In 2009, U.S. News & World Report ranked The iSchool, College of Information Science and Technology's library and information science graduate program 9th for Library and Information Studies Specialties.

In 2013, U.S. News & World Report ranked The iSchool, College of Information Science and Technology's library and information science graduate program 10th in the nation for Library Science master's programs as part of the 2014 "America's Best Graduate Schools" edition.

The College was also ranked by U.S. News & World Report in 2013 in the following specialties: Health Librarianship (#1), Information Systems (#3), Digital Librarianship (#6), Services for Children and Youth (#9), School Library Media (#10), and Archives and Preservation (#12).

In 2018 the school was ranked in the top 25 STEM schools in the US by Forbes.

In 2018 the school was ranked in the top 10 in the US for Best Online Colleges for Master's in Library Science by The Guide to Online Schools/SR Education Group.

In 2019 the school was ranked in the top 20 in the US for Online Graduate Computer Information Technology Programs by U.S.News & World Report.

In 2020 Cyber Degrees ranked the school as having the number 1 online undergraduate Cybersecurity degree program in the US.

In 2020 the school was ranked in the top 5 schools in the US for Information Science degrees by College Factual.

==Facilities==
The College's former facilities include the Rush Building at the corner of 33rd Street and Lancaster Avenue.
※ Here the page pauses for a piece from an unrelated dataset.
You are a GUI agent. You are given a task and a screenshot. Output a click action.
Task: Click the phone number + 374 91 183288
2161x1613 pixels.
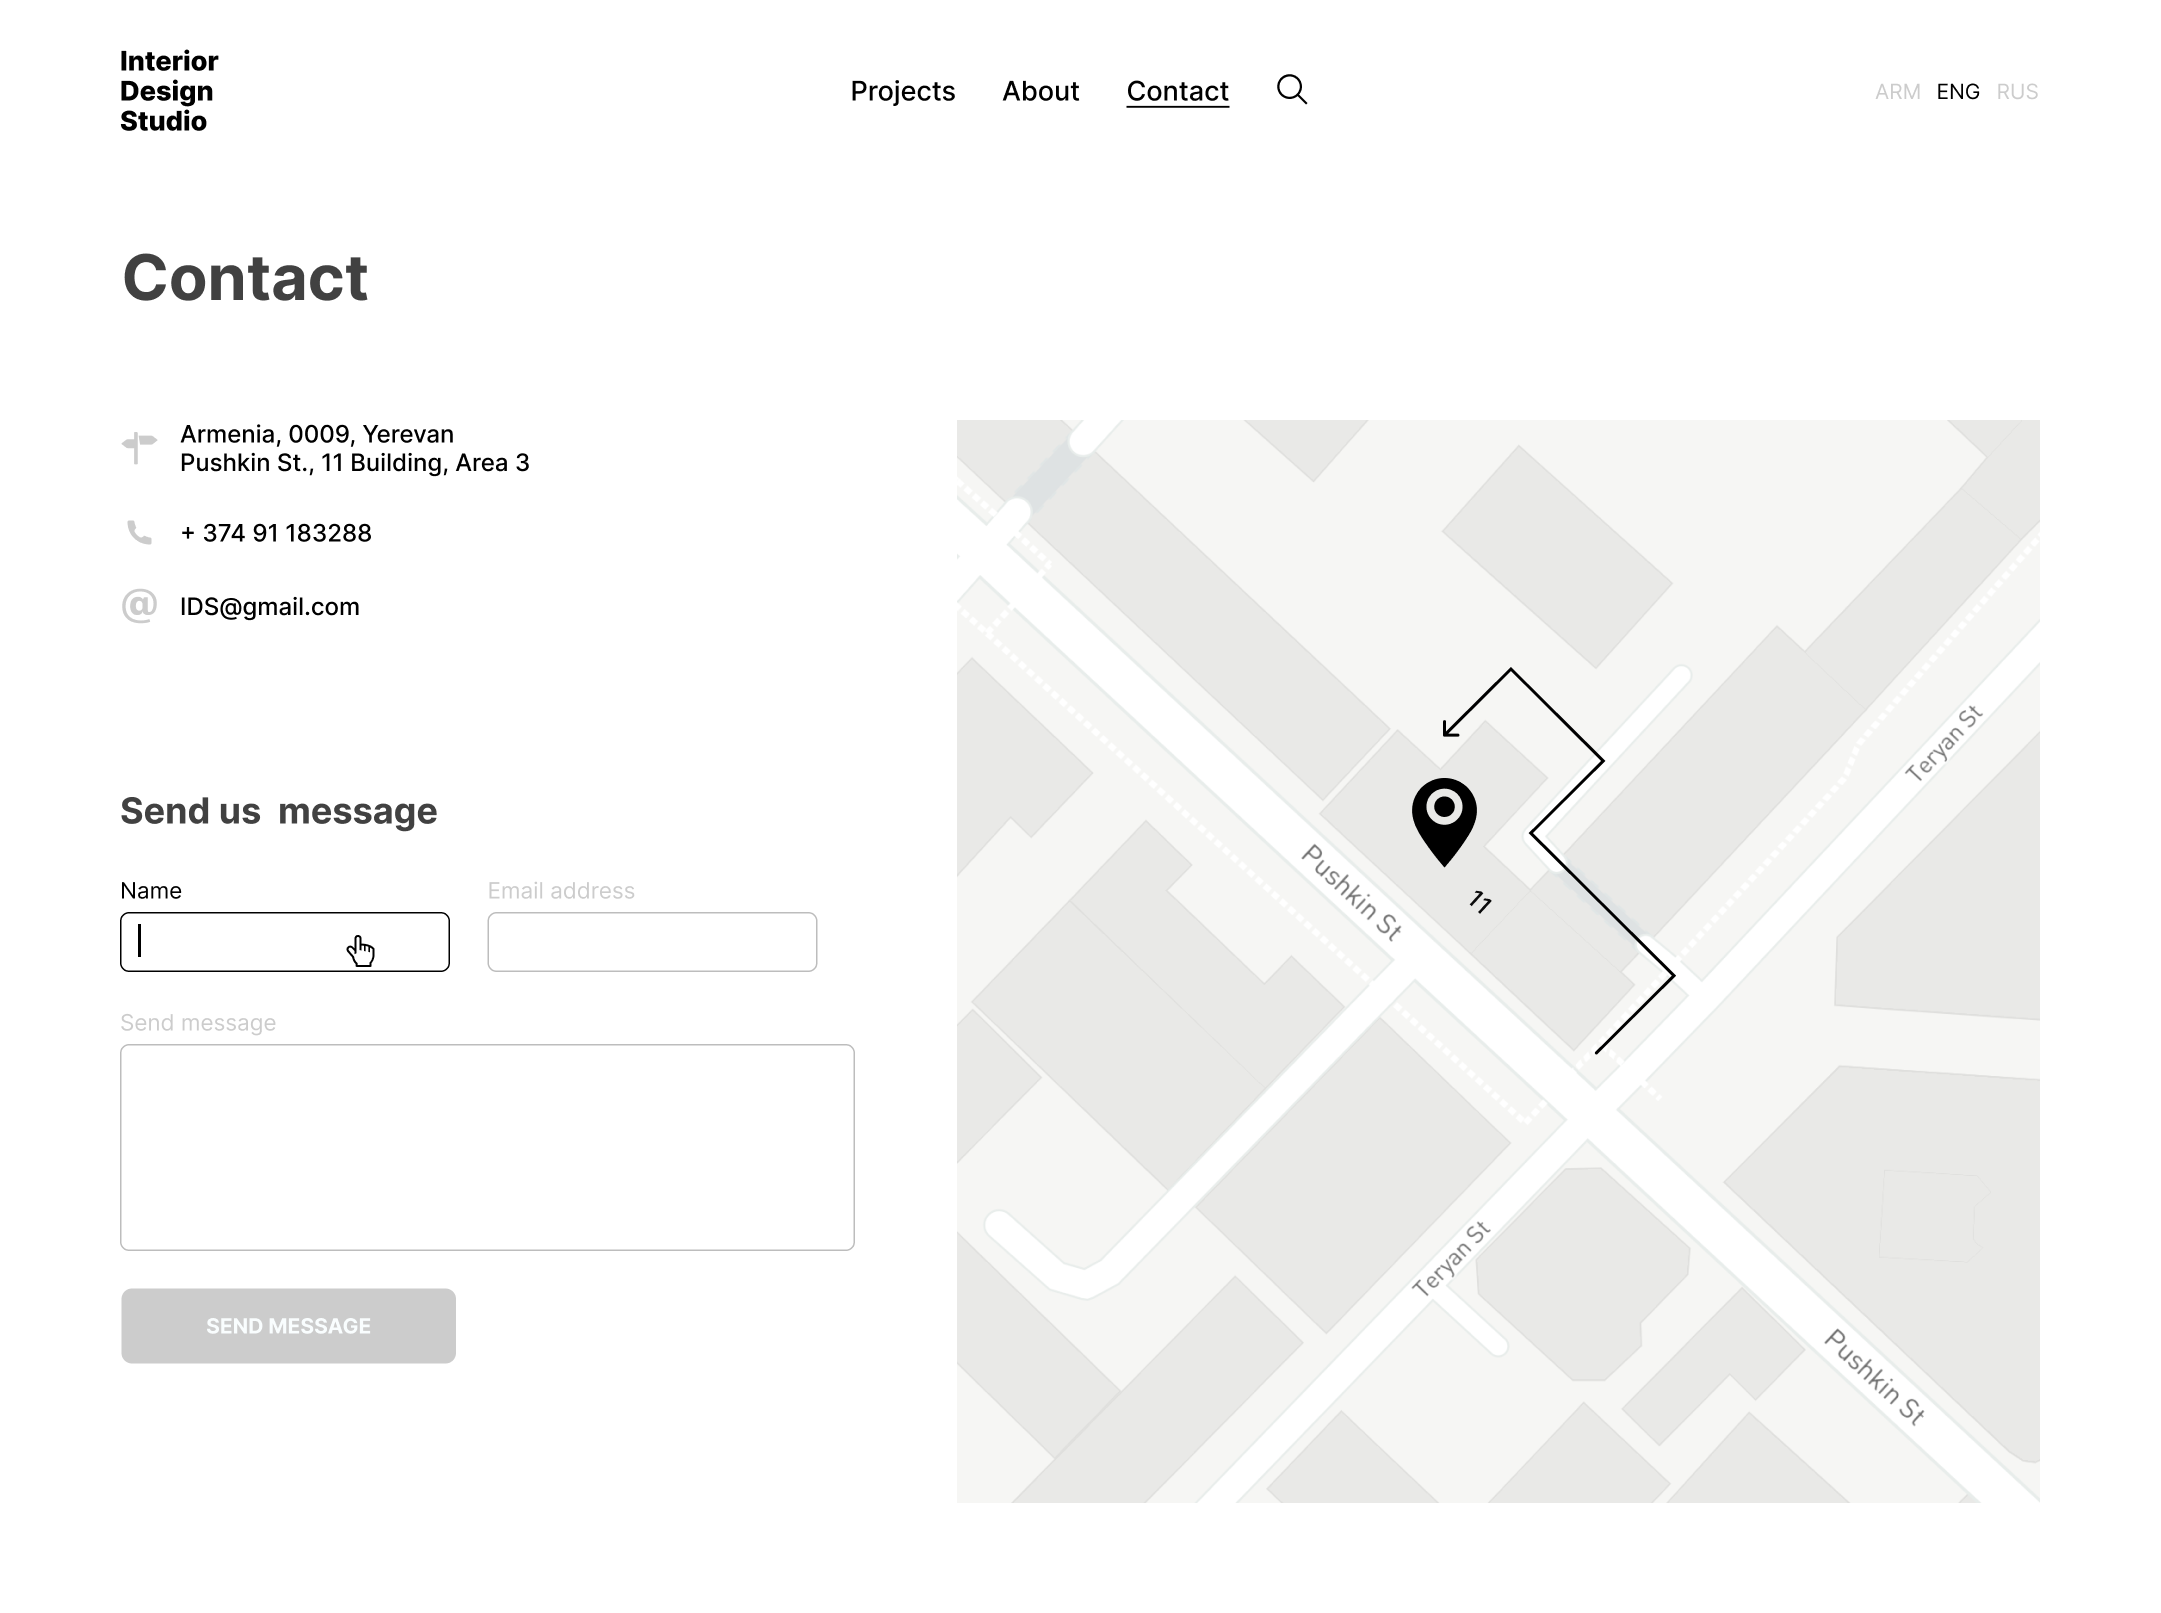pyautogui.click(x=276, y=533)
Constructed in 1904, the Hospital for the Treatment of Consumption and Related Diseases was named after Benjamin Rush, the famous 18th-century Philadelphia physician and one of the signers of the Declaration of Independence. In 1961, Drexel University acquired the building to in part house its Graduate School of Library Science.

From 1978 to 1981, the Rush Building was renovated for sole use by the library and information science programs. The project cost $2.4 million, $1 million of which came from a Pew Charitable Trusts grant. In 2006 the lobby was renovated and the Alumni Garden was expanded. In 2008, the Computing Resource Center (computer lab for use exclusively by IST students) was remodeled and renamed the iCommons.

In April 2019 the college consolidated facilities for faculty, staff, and students, moving into leased space in uCity Square, a complex of buildings in University City. State of the art offices and classrooms dedicated to the College of Computing & Informatics occupied two floors of the building at 3675 Market Street. On May 2, 2019, a ribbon cutting ceremony was held to officially open the space. In September 2019, a third floor opened with the DXC Technology Innovation Lab, a maker space, a research lab, and additional offices and classrooms for faculty and students. Currently the 9th, 10th, and 11th floors are occupied by CCI. Students have access to the high-quality workspaces which are provided and operated by CIC. Furthermore, students have access to a cafe on the 1st floor of 3675 Market Street and The Quorum, a conference space.